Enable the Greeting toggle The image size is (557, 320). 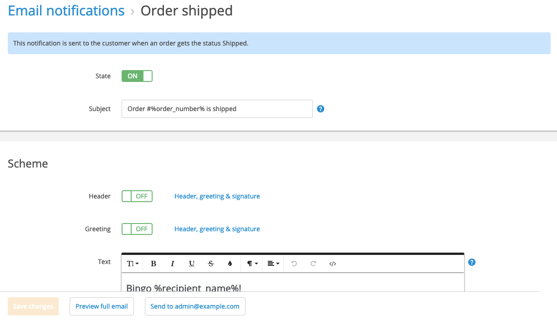coord(137,229)
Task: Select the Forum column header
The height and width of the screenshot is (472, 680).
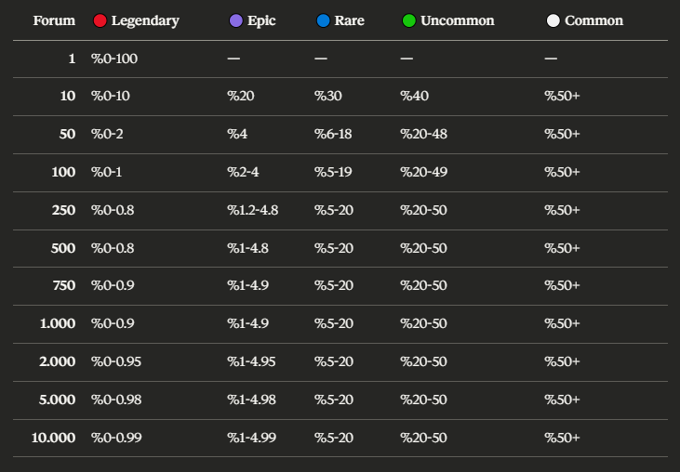Action: coord(54,20)
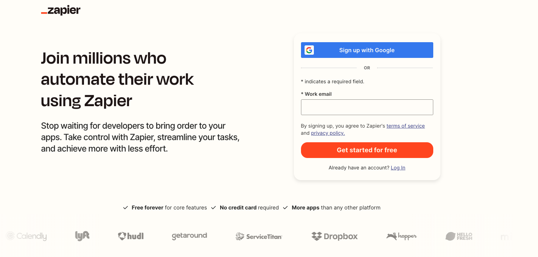The image size is (538, 257).
Task: Follow the Log In link
Action: click(398, 168)
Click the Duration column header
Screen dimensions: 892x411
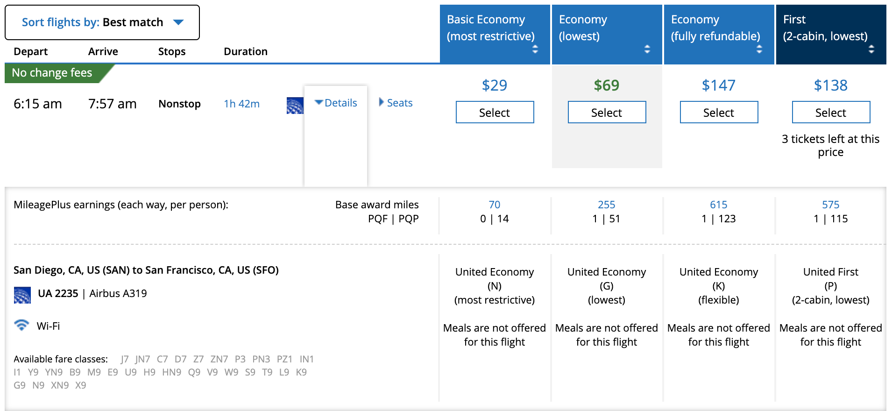pyautogui.click(x=245, y=51)
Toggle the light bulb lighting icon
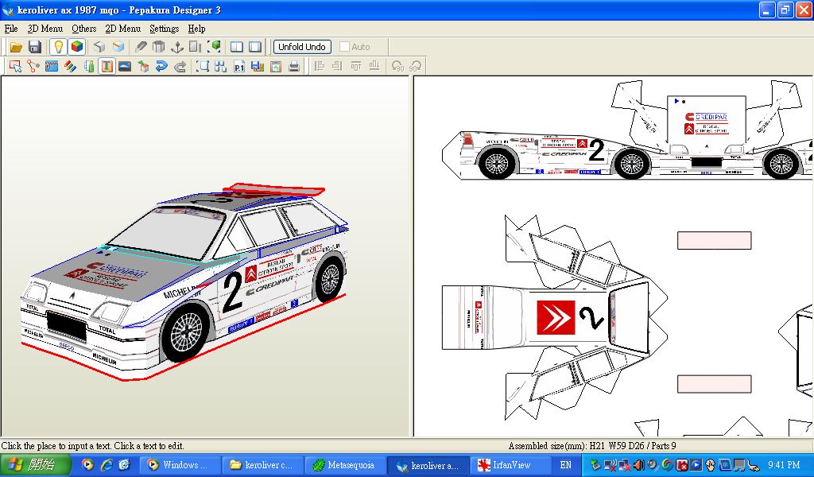This screenshot has height=477, width=814. [x=58, y=47]
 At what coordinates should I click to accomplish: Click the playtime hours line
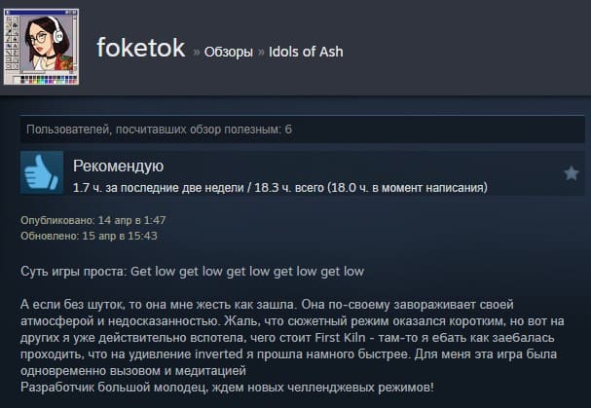[x=280, y=187]
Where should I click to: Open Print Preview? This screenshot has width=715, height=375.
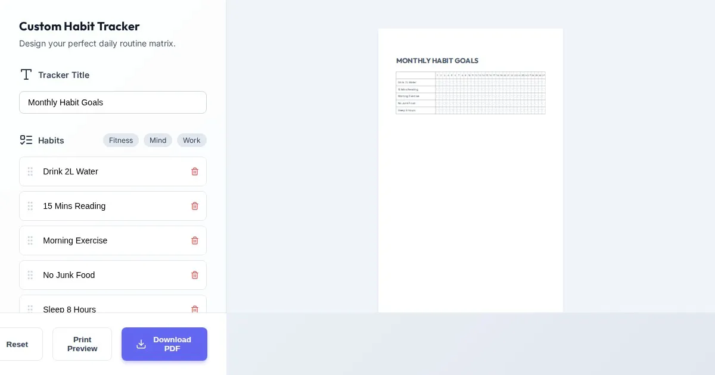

..............................

### Exercise
Could you rewrite the rows beginning at the line that contains "Click the Duration column header" and ending after the line that contains "[x=280, y=187]", with "light bulb" renamed to "lamp" and nothing else altered? Leave the pictures out.

### Task output
Click the Duration column header
Screen dimensions: 892x411
pyautogui.click(x=245, y=51)
Toggle the lamp lighting icon
This screenshot has height=477, width=814. [x=58, y=47]
 At what coordinates should I click to accomplish: Click the playtime hours line
[x=280, y=187]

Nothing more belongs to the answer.